* SUPPLIED DATA:

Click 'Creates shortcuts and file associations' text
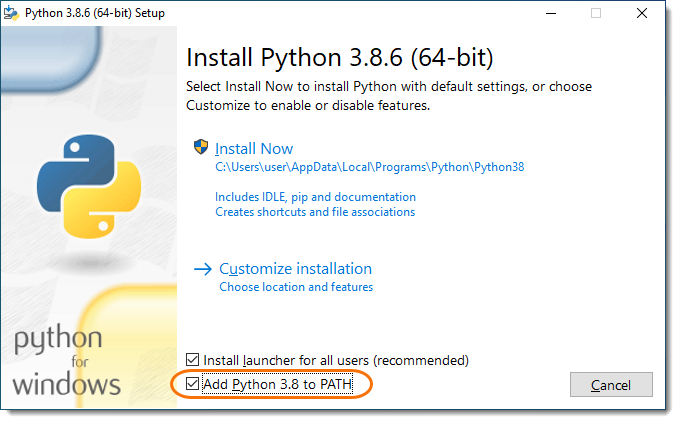 click(x=315, y=212)
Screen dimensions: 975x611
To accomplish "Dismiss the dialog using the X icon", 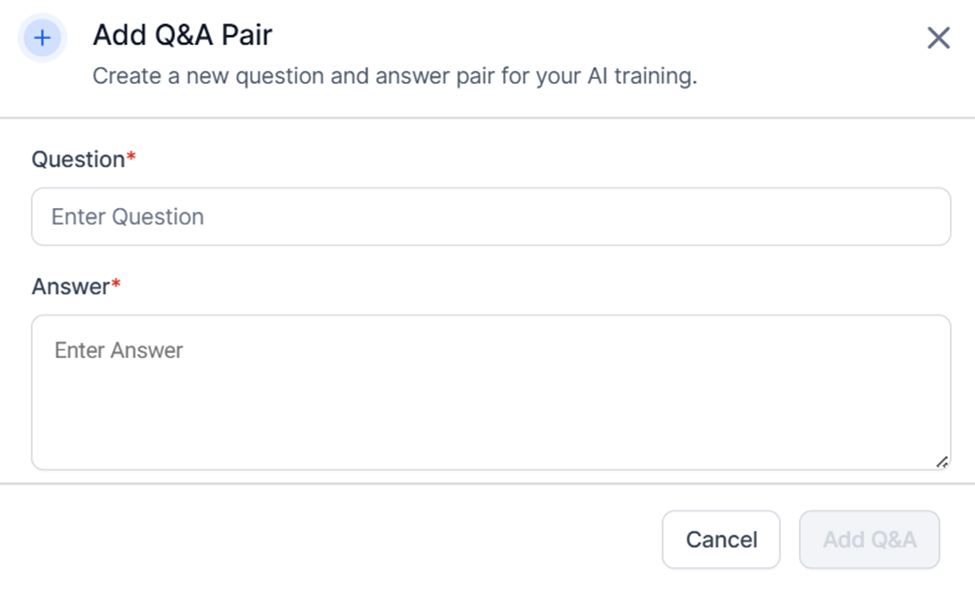I will [x=938, y=38].
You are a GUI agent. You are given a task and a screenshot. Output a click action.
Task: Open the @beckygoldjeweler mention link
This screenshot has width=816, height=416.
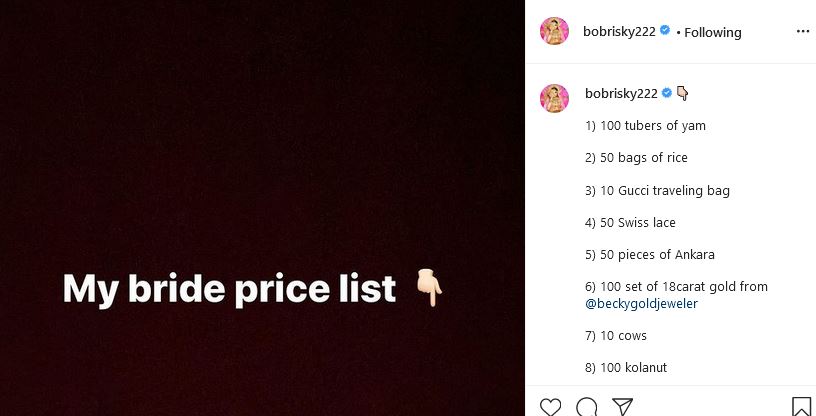click(x=641, y=304)
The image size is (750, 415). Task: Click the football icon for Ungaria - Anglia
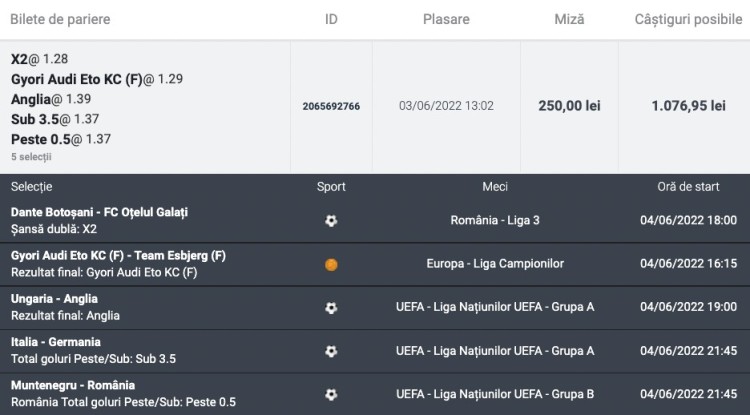click(331, 308)
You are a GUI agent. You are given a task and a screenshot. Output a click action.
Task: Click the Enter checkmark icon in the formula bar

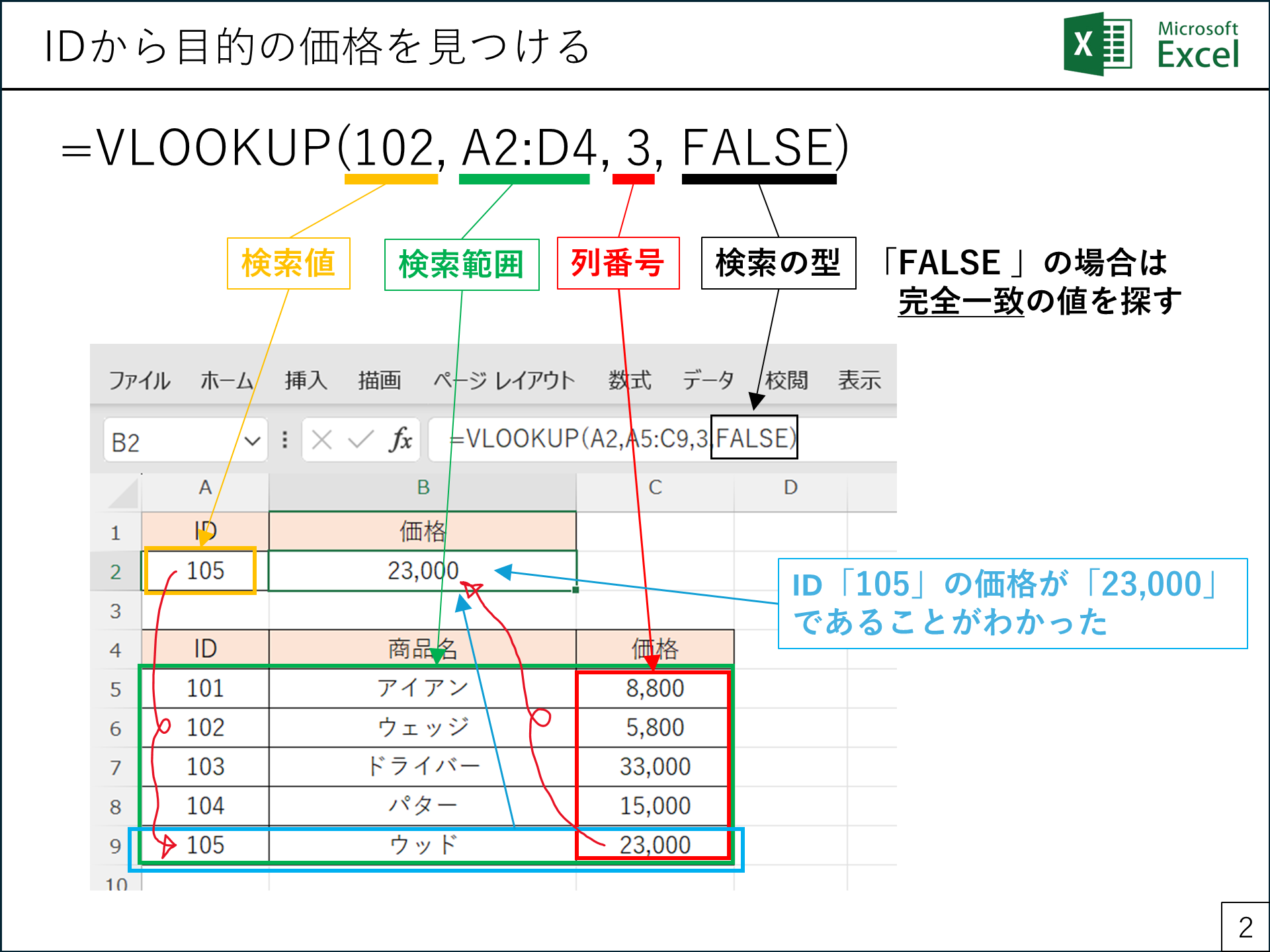click(x=360, y=438)
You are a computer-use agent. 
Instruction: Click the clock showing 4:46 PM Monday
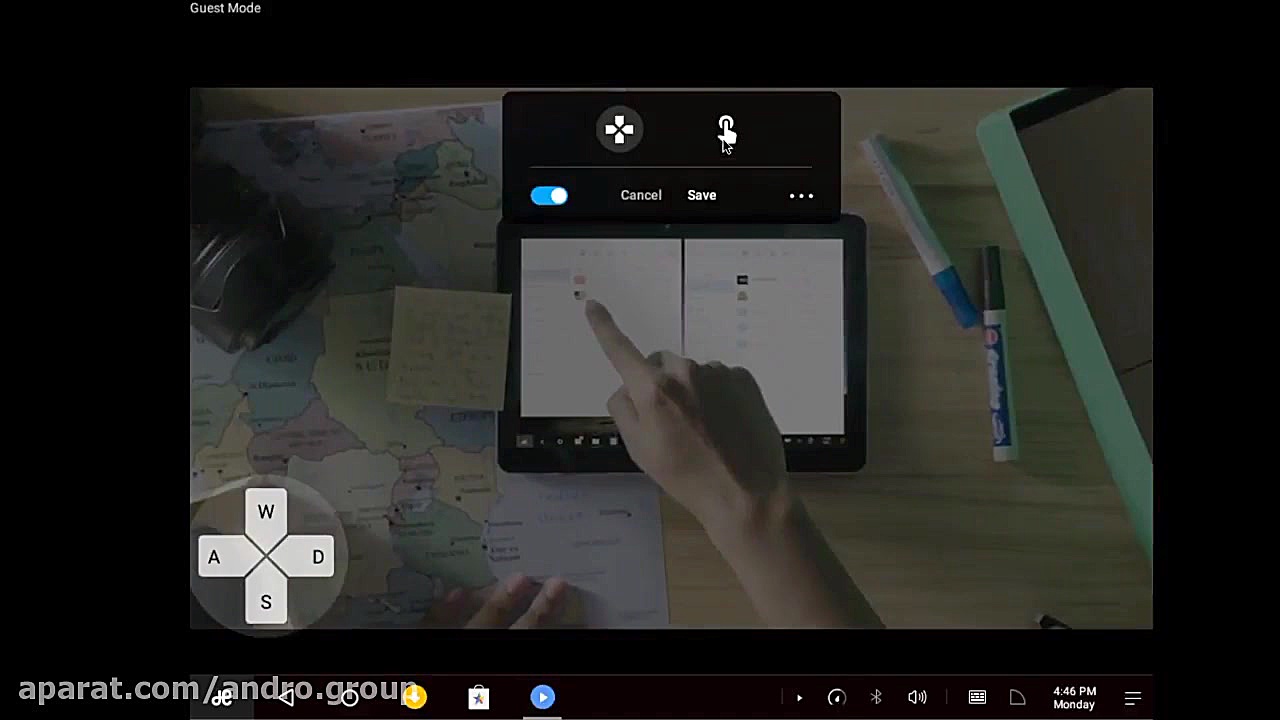click(1073, 697)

* THE PROBLEM: Present everything from the line containing "The image size" down through the end of the items as a two-column CSV with the headers instruction and action. Each item should form one row, with its text and its answer each in a single quoted field, line breaks replaced by spaces, and the pictures omitted.

* FULL OUTPUT:
instruction,action
"The image size is (750, 415). Task: Click the football icon for Ungaria - Anglia","click(331, 308)"
"You are a GUI agent. You are given a task and a screenshot. Output a click action. Task: Click the Enter checkmark icon in the formula bar","click(x=360, y=438)"
"You are a computer-use agent. Instruction: Click the clock showing 4:46 PM Monday","click(1073, 697)"